28 March 2023 5 minutes

Right to work checks

The Home Office has made several updates to its right to work checks guidance, some of which provide some important clarity for employers, particularly in relation to employing students.

Using IDVT for right to work checks

We’ve previously reported on the new ability for employers to use a third party (an identity service provider (IDP)) to conduct right to work checks using Identity Document Validation Technology (IDVT). The right to work check guidance has been updated to clarify that although IDVT can be used as an additional optional measure to enhance pre-employment checking processes and minimise the risk of fraud, it does not form part of an employer’s statutory excuse against liability for an illegal working civil penalty in the case of a manual or online check. IDVT can only be relied on as part of the statutory excuse for a digital check. 

Online checks for eVisa holders

Someone who has applied for a visa whilst in the UK and used the ID check app during the application process, can prove their right to work by supplying a share code. 

Employing students

Important clarification regarding employing students has been provided. The new guidance now confirms that employers can offer students a permanent, full time position where they have successfully completed their studies AND applied for a graduate or Skilled Worker visa. 

Phasing out BRP cards

Employers cannot accept physical BRP or BRC cards as evidence of right to work – an online check must be performed. All hard copy documents are being phased out, so some individuals may hold a card which expires on 31 December 2024, even though their permission goes beyond that date. The online check will confirm the actual date the individual has the right to work until, and it is that the employer should rely on, not the BRP card. 

COVID adjusted checks

The guidance has been updated to remind employers that COVID adjusted right to work checks came to an end in September 2022. 

man in food manufacturing plant

In other immigration related changes: 

  • Minimum salary for sponsoring a Skilled Worker: The going rate for sponsoring a Skilled Worker will increase to £26,200 per year (from £25,600), with effect from 12 April 2023. That said, the minimum a sponsor has to pay a Skilled Worker will always be the higher of the SOC Code salary for the role they will be carrying or the going rate. 
  • Pre settled status: Following a recent High Court decision, the Home Office will be updating the immigration rules to provide clarity for those with EU Pre-Settled Status. The High Court held that someone with pre-settled status does not lose their residence rights if they fail to make another application before the 5 years expires. Also, if a person with pre-settled status acquires a right of permanent residence after 5 years in the UK, they will not lose this if they fail to apply for settled status. 

The immigration rules will encourage individuals to apply for settlement status, as this will make it easier for them to prove their right to reside and work in the UK, however they cannot be penalised for failing to do so. 


  • Electronic Travel Authorisations (ETA): Similar to the process when most of us visit the USA, the UK government is introducing an ETA scheme. The scheme will be launched in stages, starting in October 2023 for Qatari nationals, extending to all third country nationals by the end of 2024. Individuals without visa permission will have to submit an application online ahead of travelling. 


  • Innovator Founder route: The Innovator Founder route will be introduced on 13 April 2023 and replaces the Innovator and Start-up routes.

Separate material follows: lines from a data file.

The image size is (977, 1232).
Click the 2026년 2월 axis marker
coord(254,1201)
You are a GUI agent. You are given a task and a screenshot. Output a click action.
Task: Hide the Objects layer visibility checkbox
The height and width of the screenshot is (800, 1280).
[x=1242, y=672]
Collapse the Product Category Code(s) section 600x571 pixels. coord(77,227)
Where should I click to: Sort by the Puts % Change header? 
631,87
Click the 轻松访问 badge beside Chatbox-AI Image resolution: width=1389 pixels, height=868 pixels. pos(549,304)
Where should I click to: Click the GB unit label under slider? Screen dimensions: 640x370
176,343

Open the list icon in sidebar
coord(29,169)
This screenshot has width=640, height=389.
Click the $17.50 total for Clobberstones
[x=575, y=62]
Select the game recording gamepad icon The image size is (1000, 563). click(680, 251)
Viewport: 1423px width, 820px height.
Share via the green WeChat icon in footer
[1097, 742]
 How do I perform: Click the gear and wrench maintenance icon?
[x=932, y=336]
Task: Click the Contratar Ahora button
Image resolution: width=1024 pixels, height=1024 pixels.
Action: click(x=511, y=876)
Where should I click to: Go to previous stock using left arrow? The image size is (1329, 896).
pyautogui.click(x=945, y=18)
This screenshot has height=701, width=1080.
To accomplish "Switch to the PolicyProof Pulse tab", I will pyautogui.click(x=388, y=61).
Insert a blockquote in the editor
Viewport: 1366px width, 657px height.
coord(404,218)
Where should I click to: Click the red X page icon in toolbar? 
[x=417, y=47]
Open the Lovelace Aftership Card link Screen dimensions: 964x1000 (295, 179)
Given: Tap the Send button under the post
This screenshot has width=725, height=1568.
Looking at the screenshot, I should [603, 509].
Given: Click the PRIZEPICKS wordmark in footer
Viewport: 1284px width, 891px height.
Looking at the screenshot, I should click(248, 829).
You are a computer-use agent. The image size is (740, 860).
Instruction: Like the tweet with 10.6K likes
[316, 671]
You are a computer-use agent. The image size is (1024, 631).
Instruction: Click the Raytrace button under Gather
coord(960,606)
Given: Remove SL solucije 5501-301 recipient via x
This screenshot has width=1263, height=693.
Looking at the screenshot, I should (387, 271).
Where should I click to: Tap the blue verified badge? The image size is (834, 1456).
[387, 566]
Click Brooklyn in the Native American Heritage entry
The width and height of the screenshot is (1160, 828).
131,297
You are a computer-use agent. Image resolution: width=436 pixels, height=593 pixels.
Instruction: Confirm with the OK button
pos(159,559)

It requires someone who wants to come to the UK to set up a business to have their business plan endorsed by a governing body. The current £50k minimum fund requirement will be removed and time in the UK under this route will count towards permanent settlement. 


  • Youth Mobility scheme: From 12 April 2023 Australia will have an additional 5,000 places available, and Canada another 2,000. From 29 June 2023, the upper age limit for New Zealand nationals will be extended from 30 to 35 and they will be able to secure a 3 year rather than a 2 year visa.